[Saved data entries]
────────
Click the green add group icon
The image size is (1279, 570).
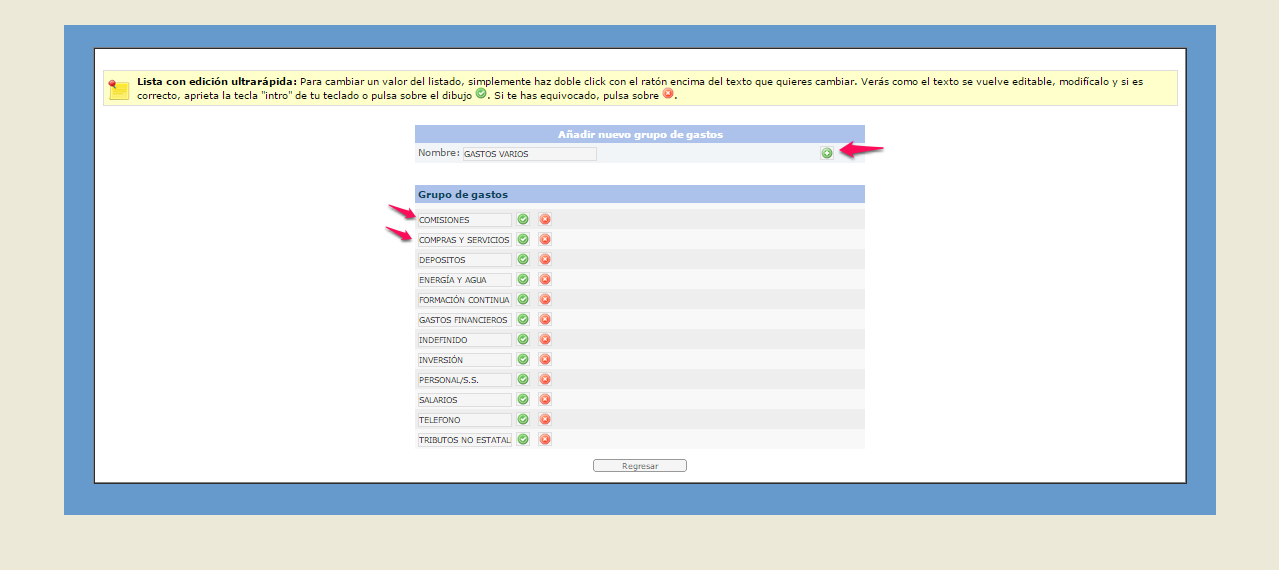pyautogui.click(x=826, y=153)
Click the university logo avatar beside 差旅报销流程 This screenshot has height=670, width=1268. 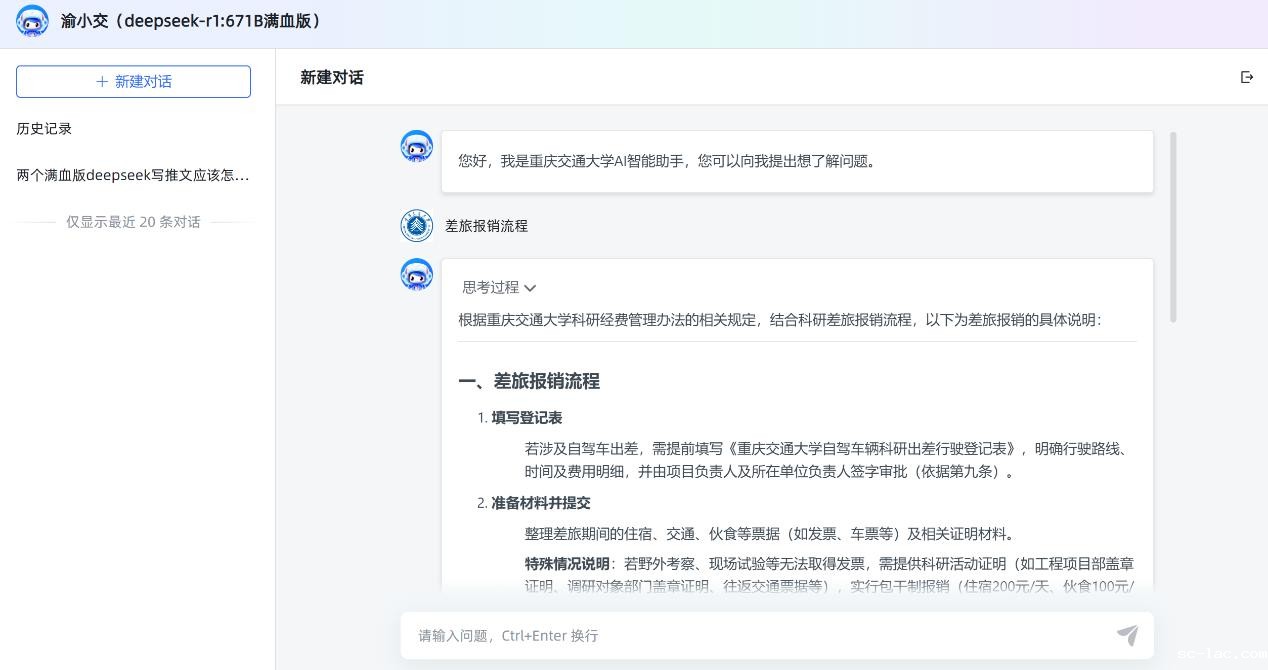coord(417,226)
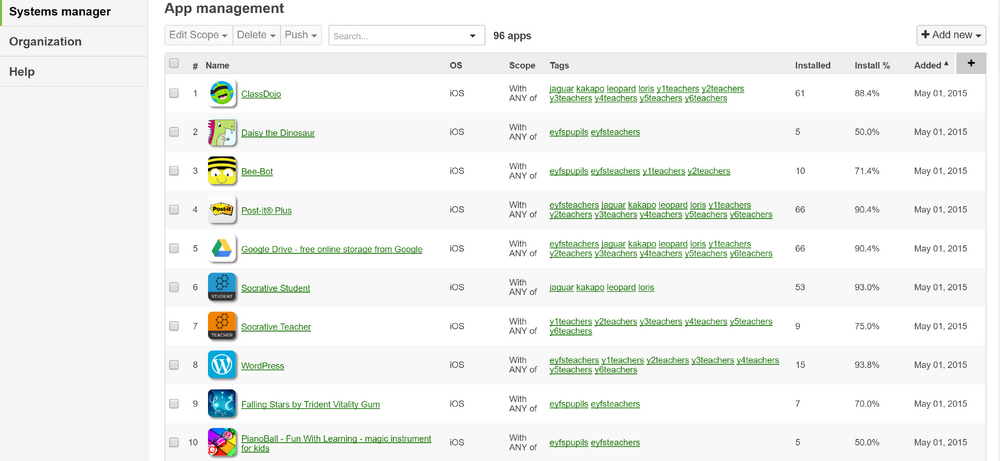The width and height of the screenshot is (1000, 461).
Task: Tick the checkbox next to Socrative Teacher
Action: (x=174, y=326)
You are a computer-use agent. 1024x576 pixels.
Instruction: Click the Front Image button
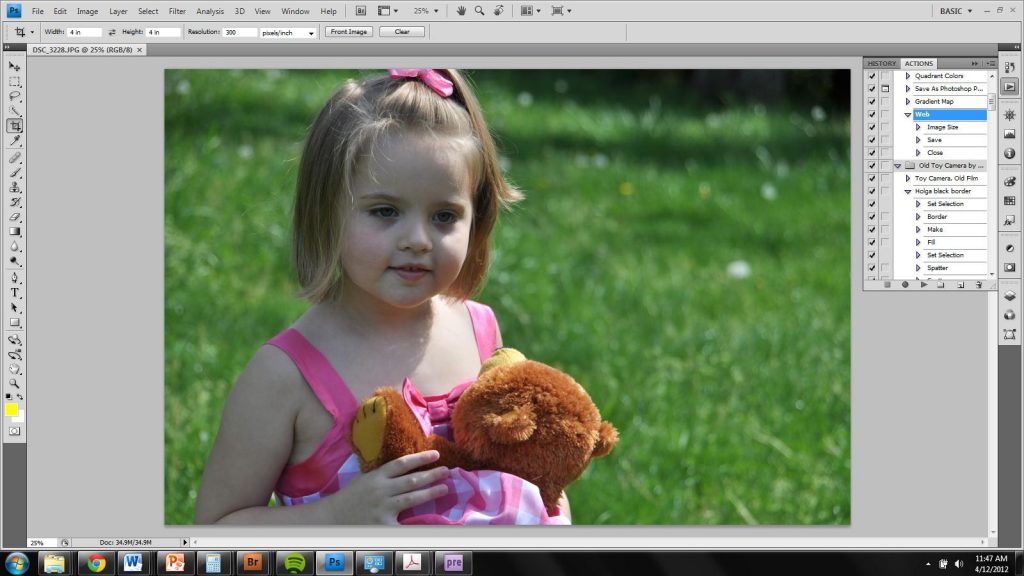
────────
**DIRECTIONS FOR THIS TASK:**
Leave every picture out and retype exactly the lines of the records above from the one holding "You are a computer-use" through the last, both ends included and nothing besides.

**SOLUTION:**
You are a computer-use agent. 1024x576 pixels.
Instruction: Click the Front Image button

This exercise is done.